Newspaper advertisements reveal how the object was marketed toward the middle class as “the most convenient and most sanitary kitchen cabinet on the market.”[2] In Wisconsin newspapers, like the Wausau Pilot, The Mound City Safe Company claimed, “Worry kills more than men at work. The same will apply to ladies; why not relieve the worry about mice, rats, and bugs getting into the material you cook with a Mound City Kitchen Safe.”[3] Another suggested, “Every wife ought to teach her husband to save money. It may come in useful for alimony, if he don’t get her a Mound City Safe.”[4] Advertisements such as these preyed on people’s fears and sold many kitchen safes to families across America, including Black families like the Greenes at Pleasant Ridge.

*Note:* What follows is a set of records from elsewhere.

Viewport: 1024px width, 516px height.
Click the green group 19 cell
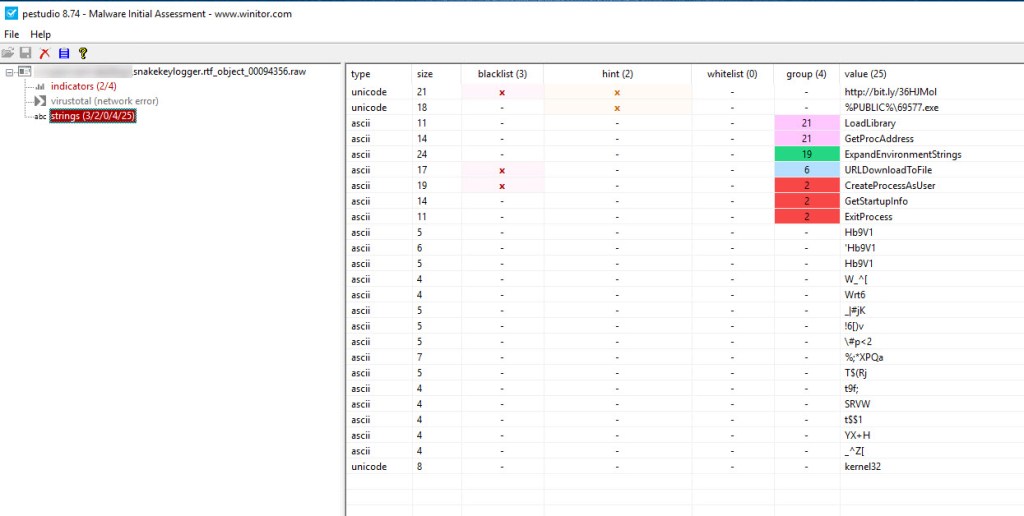click(806, 154)
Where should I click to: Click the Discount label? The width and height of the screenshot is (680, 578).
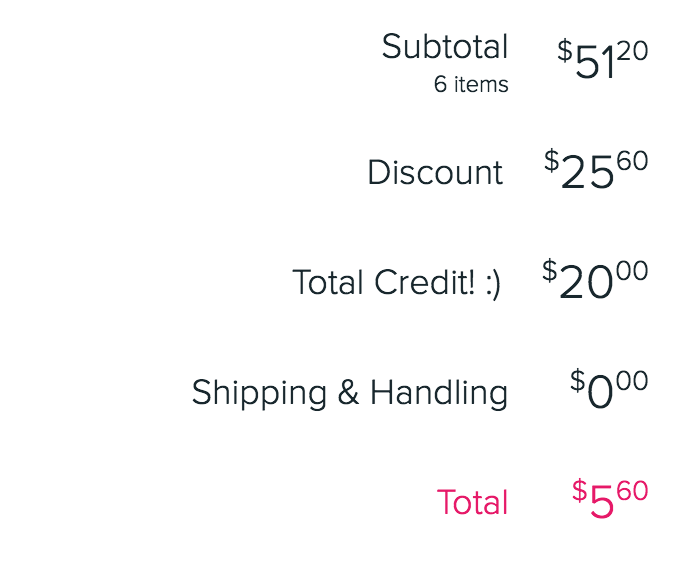(x=435, y=172)
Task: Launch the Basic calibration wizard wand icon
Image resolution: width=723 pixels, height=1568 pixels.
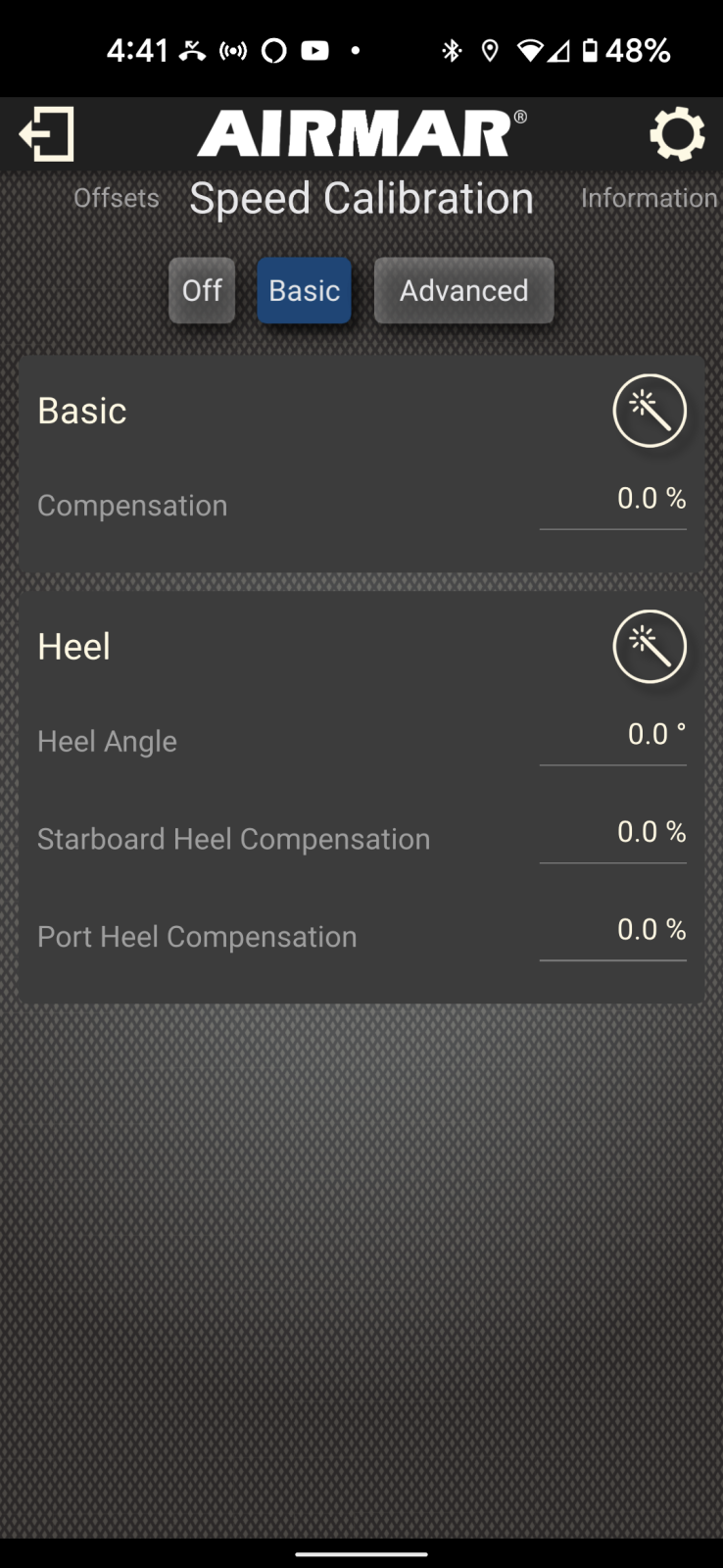Action: coord(650,411)
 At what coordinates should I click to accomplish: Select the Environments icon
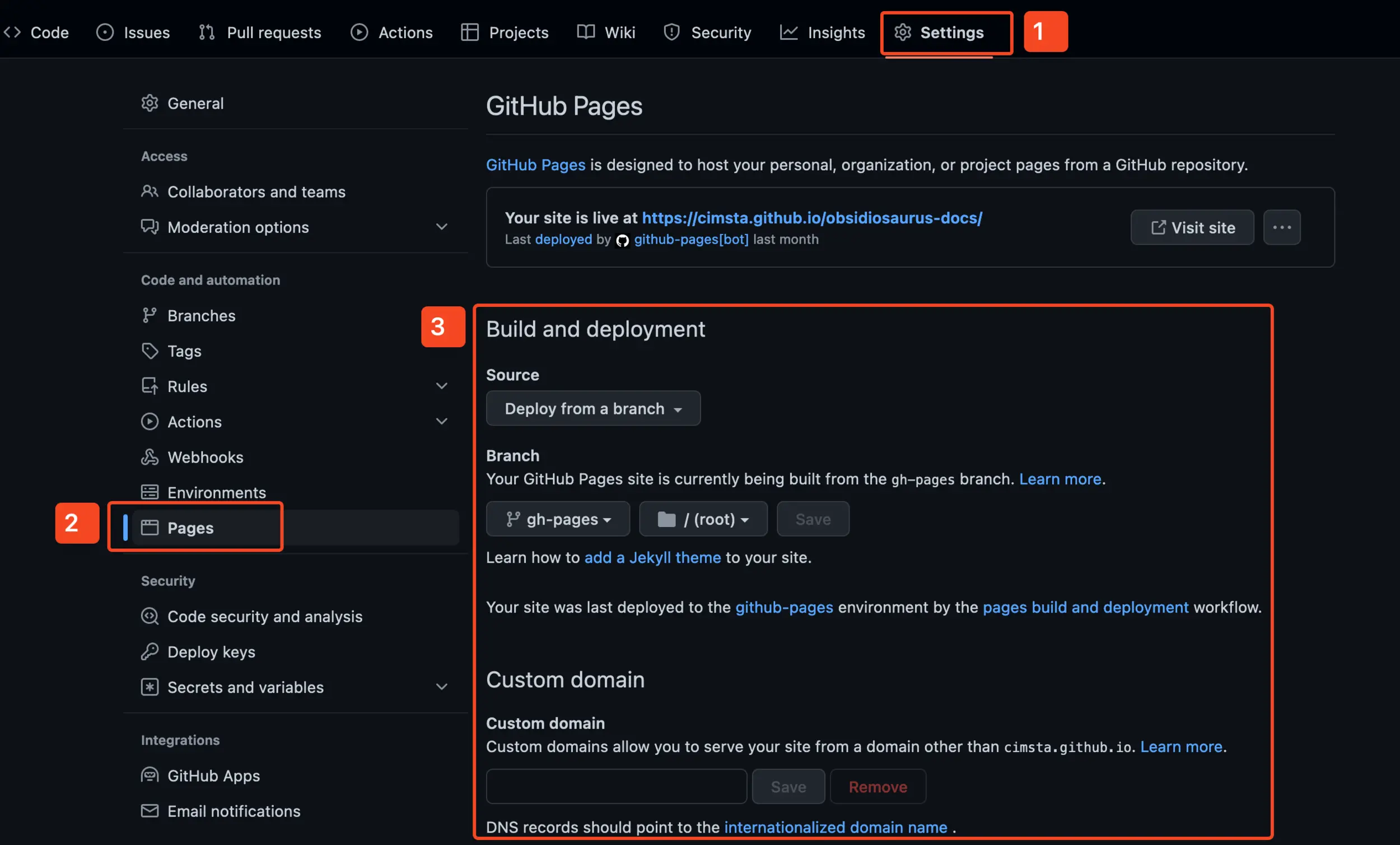(150, 492)
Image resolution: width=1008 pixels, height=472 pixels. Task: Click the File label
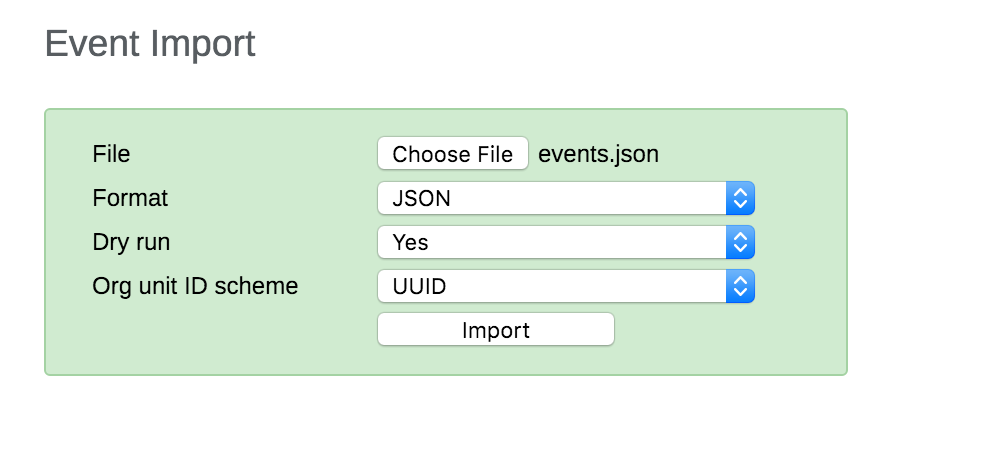pos(111,154)

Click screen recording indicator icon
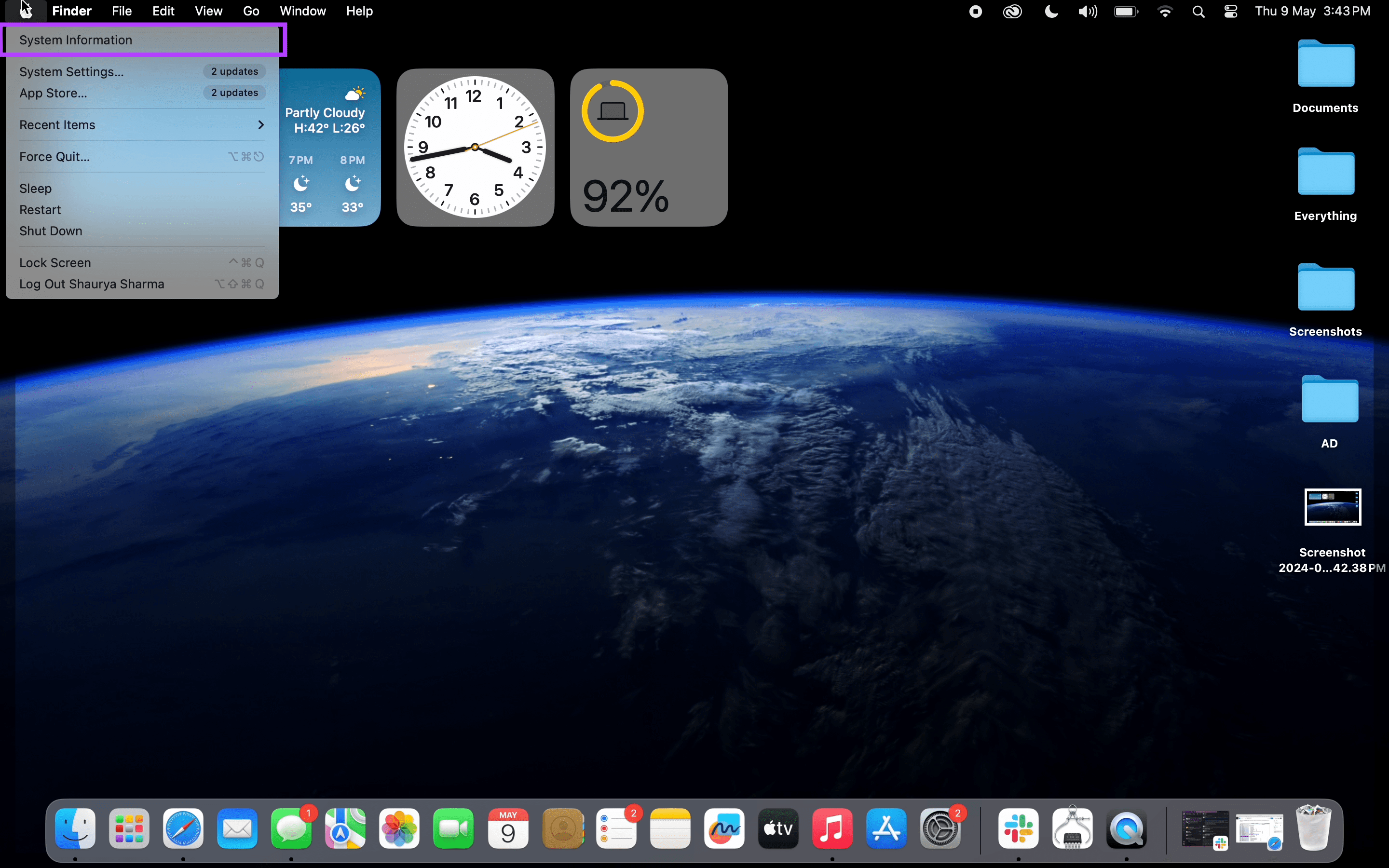(975, 11)
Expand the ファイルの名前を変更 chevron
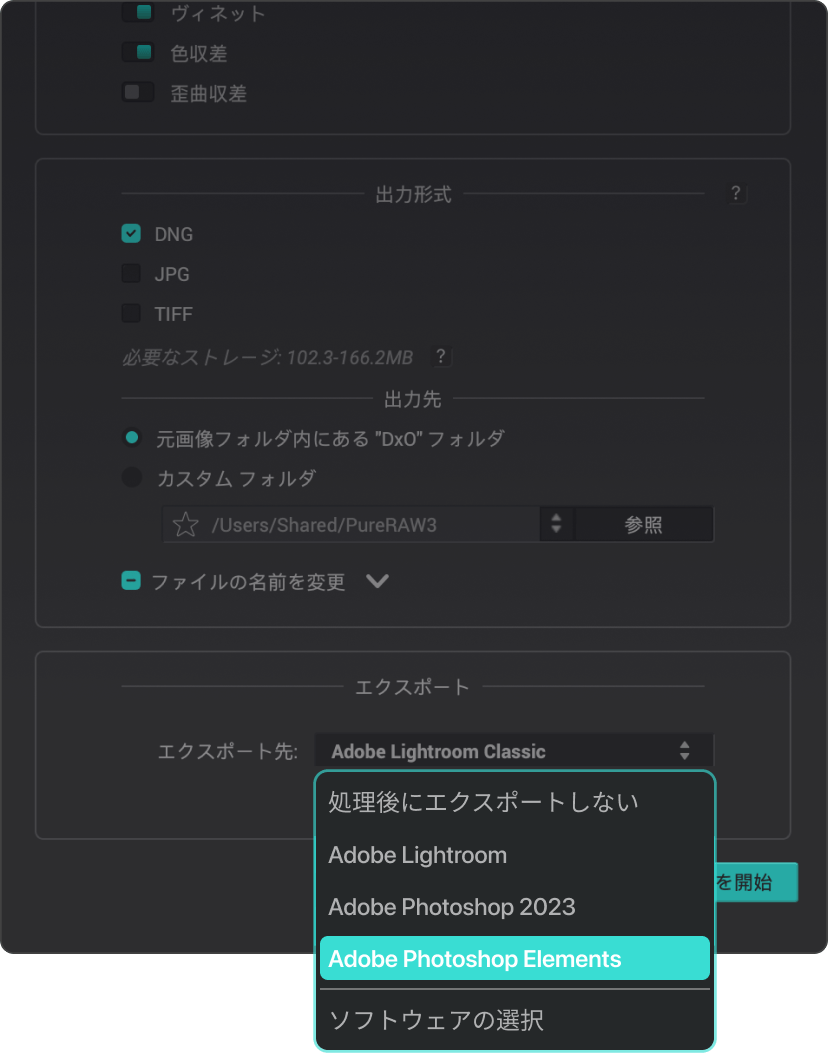Screen dimensions: 840x1054 tap(378, 581)
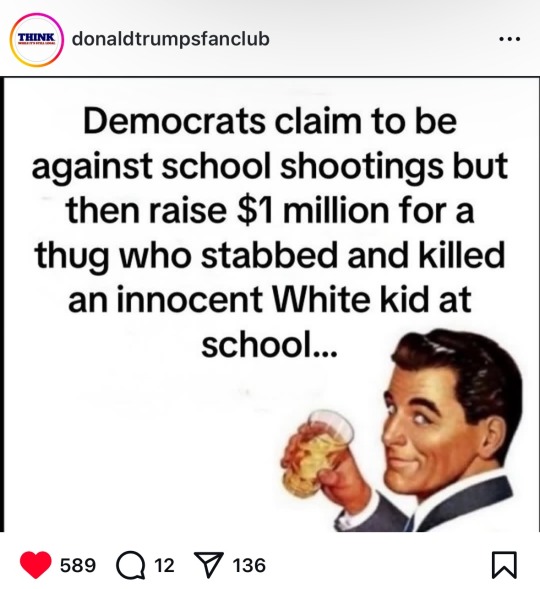The height and width of the screenshot is (589, 540).
Task: Click the "thug who stabbed and killed" line
Action: point(270,255)
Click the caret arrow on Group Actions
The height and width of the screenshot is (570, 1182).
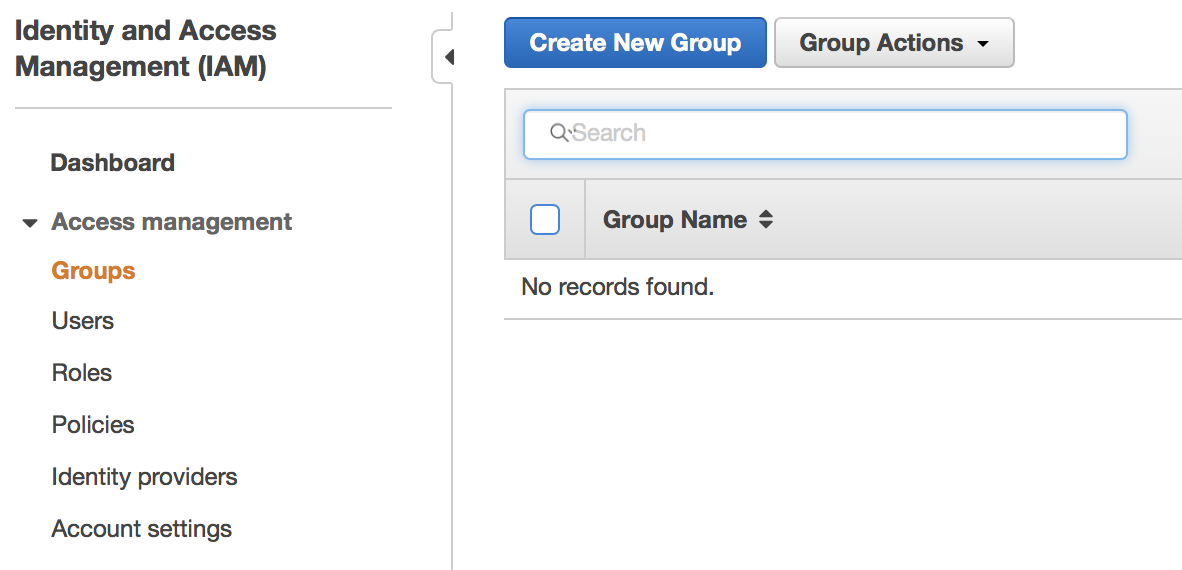pyautogui.click(x=982, y=44)
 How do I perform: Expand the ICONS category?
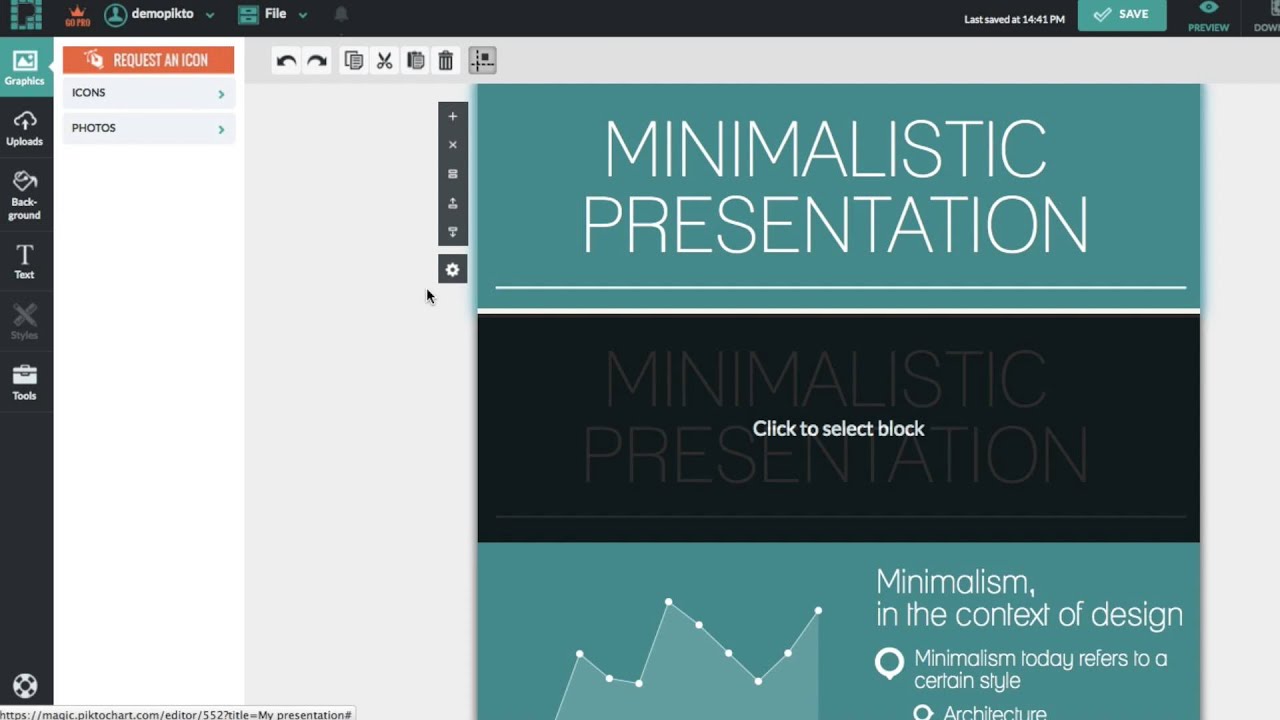148,92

Thanks to Ollie Greene Lewis’s stewardship of her family legacy, this Mound City Sanitary Metal Kitchen Cabinet persists as an important piece of African American history in Wisconsin. Because there is little information about the Sanitary Metal Kitchen Cabinet or the specific brand of Mound City Kitchen Safes, newspaper ads from the early twentieth century are some of the few reminders of these extraordinary objects. It is likely that most of these metal cabinets wound up in scrap metal drives during the first and second World Wars, and by the 1940s, many viewed these objects as obsolete in comparison to more modern kitchen appliances.
This particular Sanitary Metal Kitchen Cabinet miraculously survived these nationwide scrap metal drives, and because of its association with the Shepard and Greene families, it demonstrates the success of African American agricultural families and the significance of Black farming communities like Pleasant Ridge.[5]
Written by Kamyria Gray-Dillard and Callie C. Smet, December 2023.
Footnotes
[1] Mound City Safe Company, “The Sanitary Metal Kitchen Cabinet,” Santa Ana Register (Santa Ana, California), 09 April 1909, 8.
[2] Ibid.
[3] “Short News Items,” Wausau Pilot (Wausau, Wisconsin), 01 January 1907, 8.
[4] “Short News Items,” Wausau Pilot (Wausau, Wisconsin), 12 March 1907, 5.
[5] Zachary Cooper, Black Settlers in Rural Wisconsin (Madison: State Historical Society of Wisconsin, 1977), 19-25; Eugene R.H. Tesdahl, “Lead, Slavery, and Black Personhood in Wisconsin,” Wisconsin Magazine of History (Summer 2019): 17-27.